# Regression least squares

I want to calculate a regression for the correlation of one independent variable with repeated measurements. An instrument measures a substance level at discrete steps (calibration curve) and this is repeated several times. In Excel and statistiXL only two one-dimenstional vectors can be correlated. Is there a procedure for repeated measures at distinct levels?

Klaus

## Comments

I have forwarded your query on to Philip and he should have a reply for you tomorrow.

Best Regards

Alan

Regression with repeated X measures is not an option in statistiXL (or other packages that I know of), but the calculations are exactly the same as a regular regression on the data. The difference is that repeat of X measures allows separation of the residual sum of squares into the "pure error" sum of squares and the "lack of fit" sum of squares. This is because the repeat X measure allows the estimation of the "pure error" sum of squares. Note that the repeated measure must be a true, independent repeat e.g. you you can't just repeat a measure for the same individual, or remeasure the value for a sample - you have to measure a different individual with the same X value, or measure a different standard of the same X value.

_Dataset entries:_
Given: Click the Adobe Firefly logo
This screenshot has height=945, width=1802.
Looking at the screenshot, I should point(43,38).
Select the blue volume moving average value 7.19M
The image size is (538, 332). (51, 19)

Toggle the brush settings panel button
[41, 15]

...

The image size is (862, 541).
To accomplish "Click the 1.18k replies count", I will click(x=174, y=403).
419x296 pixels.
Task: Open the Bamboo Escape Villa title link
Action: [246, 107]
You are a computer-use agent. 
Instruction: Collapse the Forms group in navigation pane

_Exercise prompt:_ According to the thread, what two parts can the residual sum of squares be separated into when X measures are repeated? The entries come from a different source than the thread.

_Exercise solution:_ The "pure error" sum of squares and the "lack of fit" sum of squares.